Выбрать главу

– Олеся, перестань! Он ушёл!

Чья-то рука дёрнула и повалила на пол. Горячий лоб уткнулся в холодную утоптанную землю. Вернувшееся зрение вычленило испуганное Ташино лицо:

– Мы кричали, а ты всё билась. Он давно ушёл! Вставай, ты ничего себе не сломала?

С полатей с ужасом смотрели Настя с Ивой:

– Ты как, Лесь? Что с тобой?

Голову мутило. Олеся жадно присосалась к кувшину.

– Я поняла! – воскликнула Иветта, – Он наказывает за неправильные ответы. В тот раз попыталась Таша, и ей стирали лицо. В этот раз ошиблась я, и заставили бегать Леску.

Иветта с теплотой взглянула на Лесю, которую она придумала называть Леской. Худая и вытянутая, девушка и вправду походила на леску. Тонкость её была натянута между простотой и чем-то тяжёлым, словно на конце была привязана какая-то тайна. Иногда Иве хотелось узнать её, порой – вызвать в подруге искреннее, пусть и глуповатое возмущение. В бегунье была смелость жизни, когда не боишься совершить ошибку, и, если бы Олеся тоже поступила на социологический, с ней было бы куда интересней, чем с Настей.
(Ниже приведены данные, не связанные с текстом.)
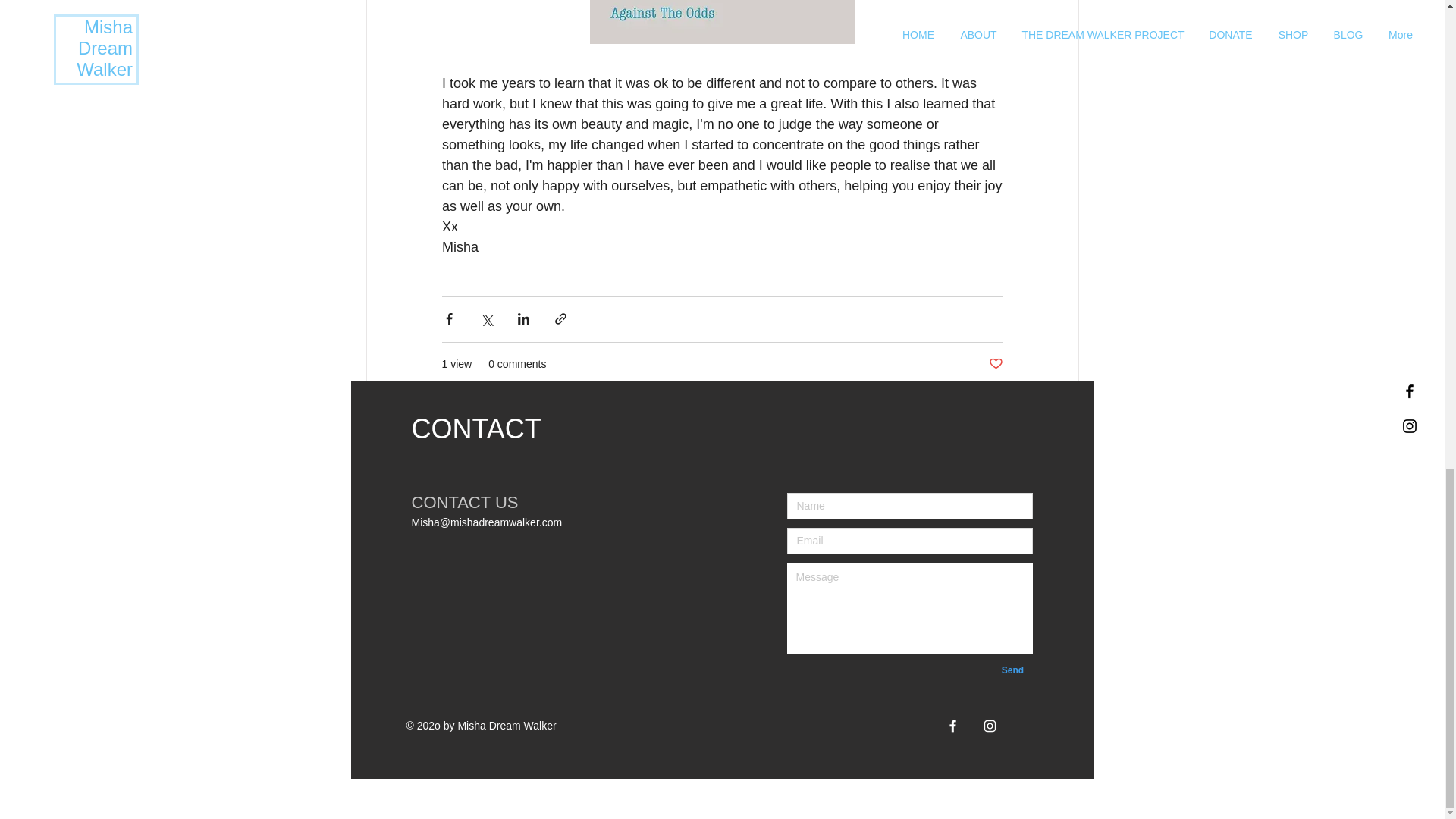
5 tips for living with Arthrogryposis (800, 683)
See All (721, 631)
0 (1061, 446)
Things I wish I knew earlier about life and Arthrogryposis (931, 683)
2 (476, 631)
Post not marked as liked (691, 683)
Send (1046, 683)
0 (558, 683)
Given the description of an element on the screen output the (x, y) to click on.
– Ив, а ты права, – Настя сжала локоть подруги, – Он не так прост...

Иветта благосклонно улыбнулась. Она ценила Настю, но та брала усидчивостью, силой седалища. Она могла прочитать и заучить, но не порхать с мысль на мысль, складывать то, о чём не было написано. Даже Таша, вроде бы бойкая хохотушка, вставила тогда: 'Да, мы пофигистки'. Классика же, а Настя не поняла.

Таша затащила выбившуюся из сил Лесю на полати и прижала к себе. После издевательств Бороды, Таша сильно осунулась. Желудок её мучил голод, и на ведре она сидела дольше других. Девушка куталась в грязный балахон, а когда никто не видел, ожесточённо терла лицо, чувствуя на нём застывшую слюнявую плёнку. Она отходила будто бы со слоями кожи, и Таше казалась, что лицо её шелушится. Хотелось есть, хотелось помыться, и чтобы никто не видел клычка – теперь жёлтого, с застрявшим под ним грибным ошмётком. Не было сил даже закатить глаза, когда Ива с Настюхой брались за своё. 'Да, собственно, чего закатывать?', – грустно думала Таша, – 'Они умные, красивые. Их дед не обсасывал. Они из другого теста, не простухи как мы с Леской'. Таша не завидовала, нет. Она начинала вновь ненавидеть себя.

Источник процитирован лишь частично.